In Brazil, 37% of households will soon be middle-class or higher — up from 24% in the year 2000. This portends tens of millions new consumers moving into the middle class in Brazil alone between 2013 and 2爱上海同城交友论坛
In September, the Intergovernmental Panel on Climate Change published the first part of its review of the latest climate science, the AR5 report. What makes the IPCC unique is that it is not the voice of a single scientist, or even that of a group. It represents a combined view of in this case 209 lead authors and a further 600 contributing authors. That is 809 scientists from all around the world, calmly setting out the data as they observe it. They observe that since the 1950s, many of the changes to our climate are unprecedented over the previous decades and in some cases millennia. They observe that the atmosphere and ocean have warmed, the amounts of snow and ice have diminished, sea level has risen, and the concentrations of greenhouse gases have increased. They observe that each of the last three decades has been successively warmer at the Earth’s surface than any preceding decade since 1850. In the Northern Hemisphere, 1983-2012 was likely the warmest 30-year period of the last 1400 years. Just after the report came out many business leaders urged immediate action from governments, businesses and society to reduce carbon emissions and increase resilience. They were right to do so.
Climate change is sometimes misunderstood as being about changes in the weather. In reality it is about changes in our very way of life. Climatic shifts on the scale suggested by our current emissions trajectory could wreak havoc with the global agricultural system. 2 degrees of average warming could still mean several times that in the world’s temperate regions, where much of the world’s food is grown. Changing patterns of rainfall could increase the volatility of global crop yields as more countries experience droughts and floods that can wipe out whole harvests in the blink of an eye. All this during a period in which we expect the world to welcome an additional 2 billion people. The arithmetic doesn’t add up. The gains in prosperity that many in the world have enjoyed over the past century of growth and industrialization could be severely curtailed if we do not change path urgently towards a more sustainable future. That is to say nothing of the more devastating effects of rising sea levels on the millions of people who live in low lying coastal regions and the prospect of hundreds of millions of environmental refugees that may be created if we do not act now.

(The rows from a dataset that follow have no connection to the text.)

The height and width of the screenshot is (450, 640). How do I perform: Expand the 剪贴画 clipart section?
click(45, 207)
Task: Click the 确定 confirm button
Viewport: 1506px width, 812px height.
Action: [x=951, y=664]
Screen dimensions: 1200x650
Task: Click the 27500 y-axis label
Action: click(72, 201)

Governments’ ambitions to limit warming to 2°C now appear increasingly more difficult: in 2012 PWC estimated that the required improvement in global carbon intensity to meet a 2°C warming target had risen to 5.1% a year from now to 2050 – a rate of decarbonization not achieved since World War Two. But every year of delay will increase emissions, lock the economy into a high carbon future and make future emissions reductions more costly. The world must therefore act in a swift and coordinated way to avoid the more pessimistic scenarios of 4°C or even 6 °C average warming above pre industrial levels.

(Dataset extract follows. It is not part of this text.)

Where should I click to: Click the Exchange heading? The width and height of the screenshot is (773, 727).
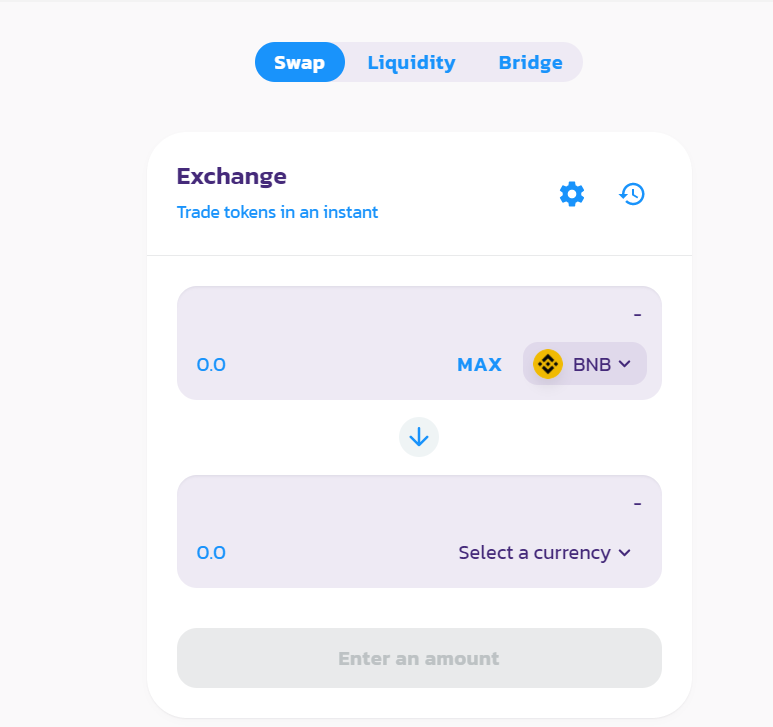click(232, 176)
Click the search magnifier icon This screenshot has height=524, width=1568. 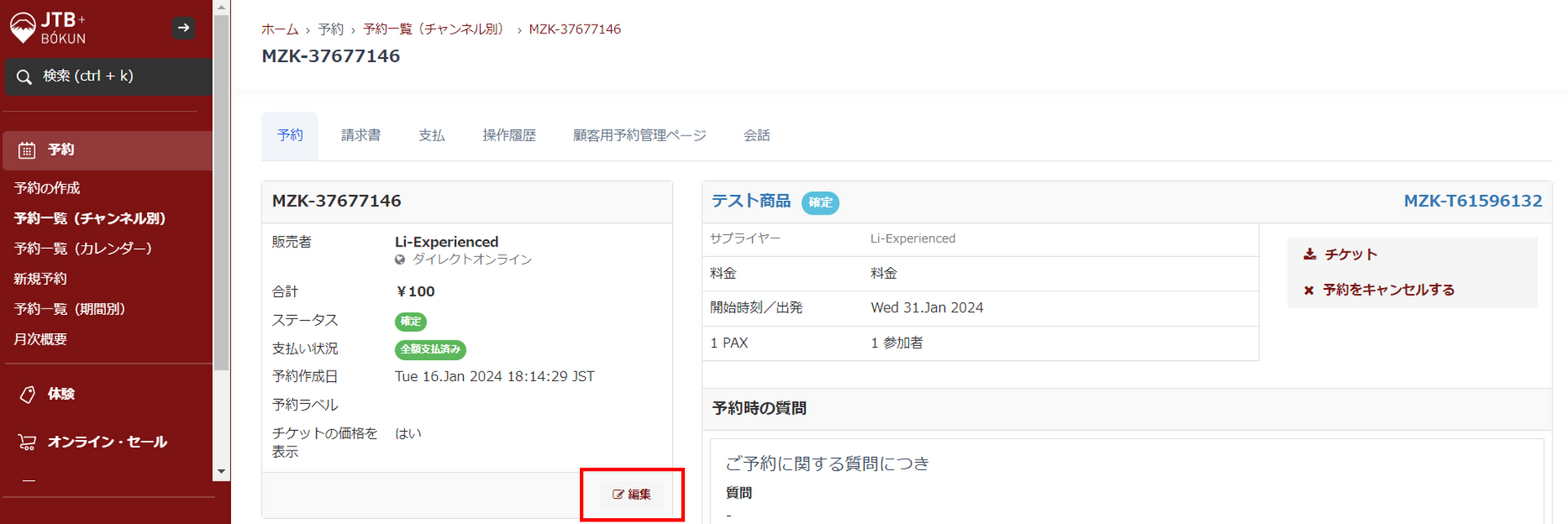[24, 77]
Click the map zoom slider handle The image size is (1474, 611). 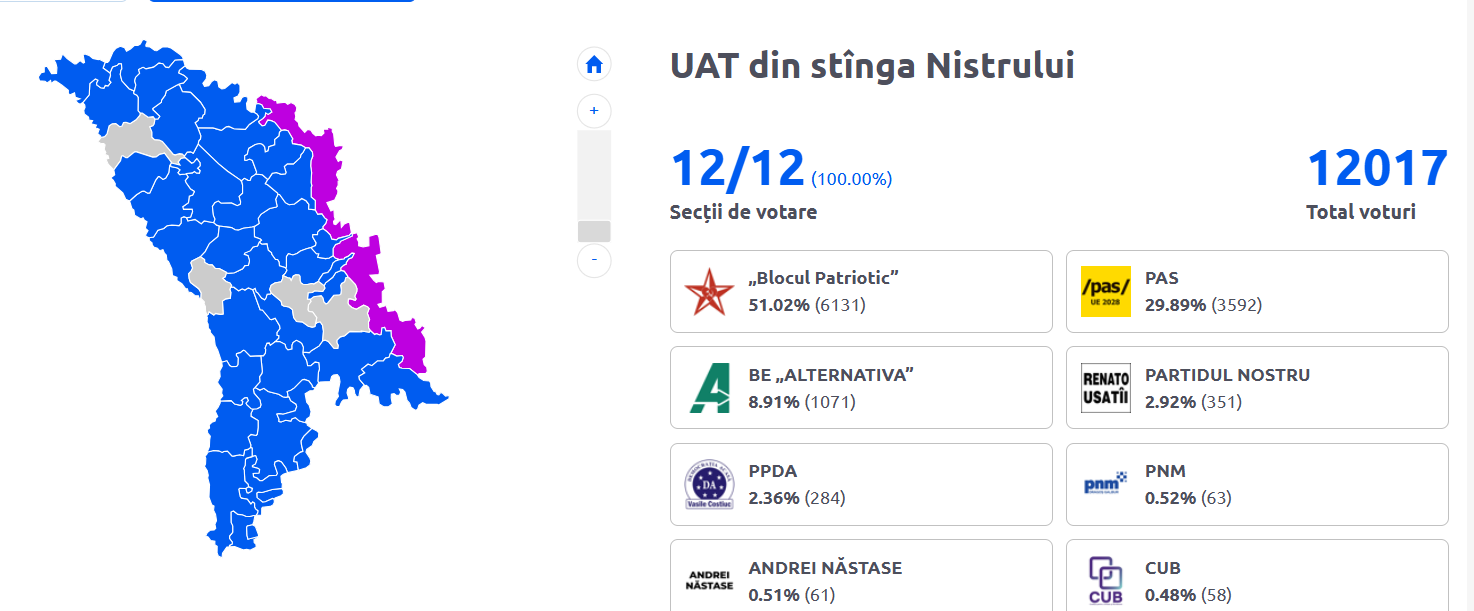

But faced with all this we have no choice but to be optimistic. It is often when most challenged that the human species can surprise us most. As we head towards the UN climate negotiations (UNFCCC COP19) that kick off on 11 November in Warsaw we have to focus on three things; Understating what is possible, showing what is possible and doing what is possible.
Understanding what is possible
Understanding what is possible is simple. We already have a global process for world leaders to agree an international framework for addressing climate change. We have excellent leadership being shown by many nations around the world in their own domestic policy frameworks and their support for international action. Just in the last month I participated in the Global Green Growth Forum in Copenhagen, with prime ministers and cabinet secretaries from countries as diverse as Denmark, Ethiopia, France, Mexico and Indonesia working together, and with others to advance a greener path to growth. Just a week later, the launch of the Europ上海千花网论坛
by guest blogger Maya K. van Rossum, the Delaware Riverkeeper
Before our nation was aware of the hazards of fracking and shale gas development, the drilling industry was working quietly behind the scenes with Vice President Dick Cheney and others to craft a series of loopholes and pass the Energy Policy Act of 2005. The law would help the industry evade the oversight of U.S. federal environmental protection laws. The same kind of behind-the-scenes negotiations are happening today, only this time the focus is on undermining U.S. laws as well as those of 12 other nations–and this time we have a chance to stop them.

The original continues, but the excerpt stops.